Steve Latto explains how clients can use SIPPs to build their childrens' futures.
Despite current economic pressures many parents and grandparents are continuing to prioritise the financial security of their children and grandchildren.
With the abolition of Child Trust Funds parents are keen to benefit from any potential tax benefits that are available.When it comes to saving for a child's future most parents will automatically look to savings accounts traditionally offered by banks or building societies.
It is probably fair to say that most people do not think of a pension when they think about saving for their child's future.
Many people point to the fact that your child will not be able to take an income from their pension until they are 55 compared to a Junior ISA that gives access at age 18.

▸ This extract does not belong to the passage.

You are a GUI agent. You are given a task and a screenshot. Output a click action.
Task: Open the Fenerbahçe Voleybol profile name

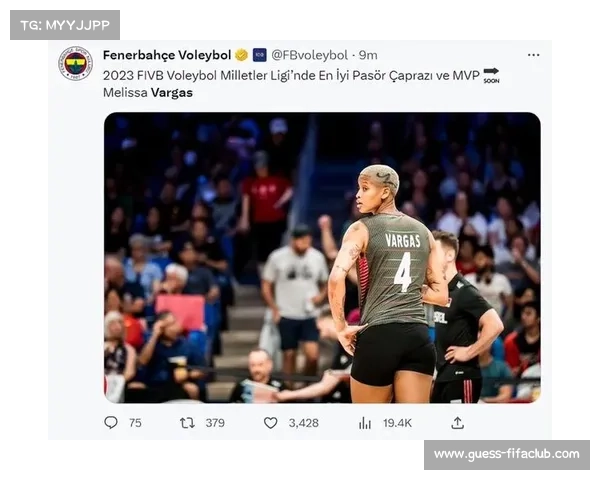coord(167,56)
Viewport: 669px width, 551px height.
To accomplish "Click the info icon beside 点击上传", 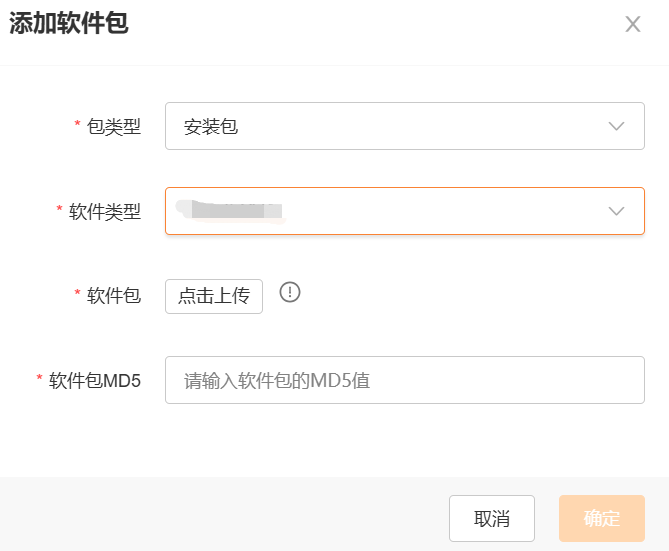I will 290,293.
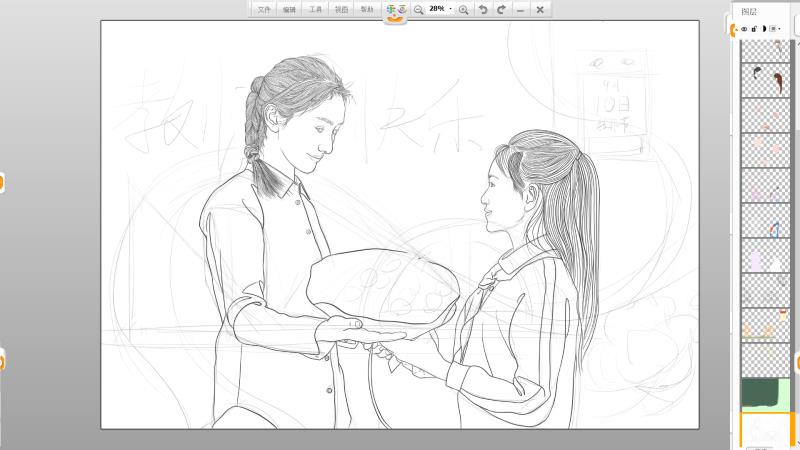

However, if a parent saves the maximum £3,600 even without any investment growth they would have accumulated £64,800 by the time their child turns 18. Even taking into account inflation many parents would worry about their child suddenly coming into such a small fortune.
Despite putting the money away for university fees or a deposit on their first home, the reality is that their children would be able to spend the money as they please.
Statistics from the Department of Work and Pensions at the end of 2010 revealed that more than ten million people alive today will reach the age of 100 and receive a telegram from the King or Queen. Of the ten million people set to become centenarians, over three million are currently under the age of 16.
Many of those under 16 are expected to live to 110 years of age. Assuming these individuals want to retire at 65 they may have to fund up to 45 years of retirement. Previous generations often did not live long enough to see their children reach retirement age but with improvements in life expectancy, more and more parents will see their children live into old age.
The financial security of their children is unlikely to become less of a priority but, by this time, they may be less financially able to support them.
Another worry for parents and grandparents is that their child or grandchildren's inheritance will be eroded by tax. There can be inheritance tax advantages of contributing to a child's pension.
Currently an individual can pass on an estate worth up to £325,000 without any inheritance tax applying. If an estate - including any assets held in trust and gifts made within seven years of death - is more than the threshold, inheritance tax will be due at 40% on the amount over the current £325,000 limit.
Despite the recent slowdown in the housing market, many properties in the UK are valued in excess of £325,000 meaning many individuals need to plan ahead to minimise their family's inheritance tax liability.
Many individuals do not realise that they could mitigate their inheritance tax liability by making gifts to a child's pension. Gifts made to a child's pension have the potential to qualify for a number of inheritance tax exemptions, including:
• Gifts of up to £3,000 each tax year are exempt from inheritance tax - making a gift of £2,880 (the maximum net pension contribution) to a child or grandchild's pension an ideal way of making use of this exemption
• Gifts of up to £250 to an individual in a tax year can qualify as inheritance tax exempt payments
• Regular gifts made from an individual's net income can qualify as inheritance tax exempt payments
If a parent or grandparent gifts any monies that are not covered by these exemptions IHT will only apply if the parent or grandparent dies within seven years of the gift being made.
By setting up a pension for a child, a parent or grandparent can help them on the road to a comfortable retirement and vitally may encourage the saving habit that their children will continue once they become an adult.
The tax benefits from an IHT perspective are useful but perhaps the biggest reason for saving for a child via a pension or SIPP is the tax relief that is available on contributions. Non-earners including children can contribute £3,600 gross per year to a pension.
This means a parent or grandparent could make a contribution of £2,880, which would be topped up by basic rate tax relief of 20% to £3,600. There is the option of spreading this payment across the year via a regular monthly contribution of £240.
If a parent or grandparent is in the fortunate position to be able to save £3,600 a year and they are considering opening a Junior ISA they may wish to consider opening a Child SIPP account and splitting payments, safe in the knowledge that they are providing for the medium and long term security of a loved one.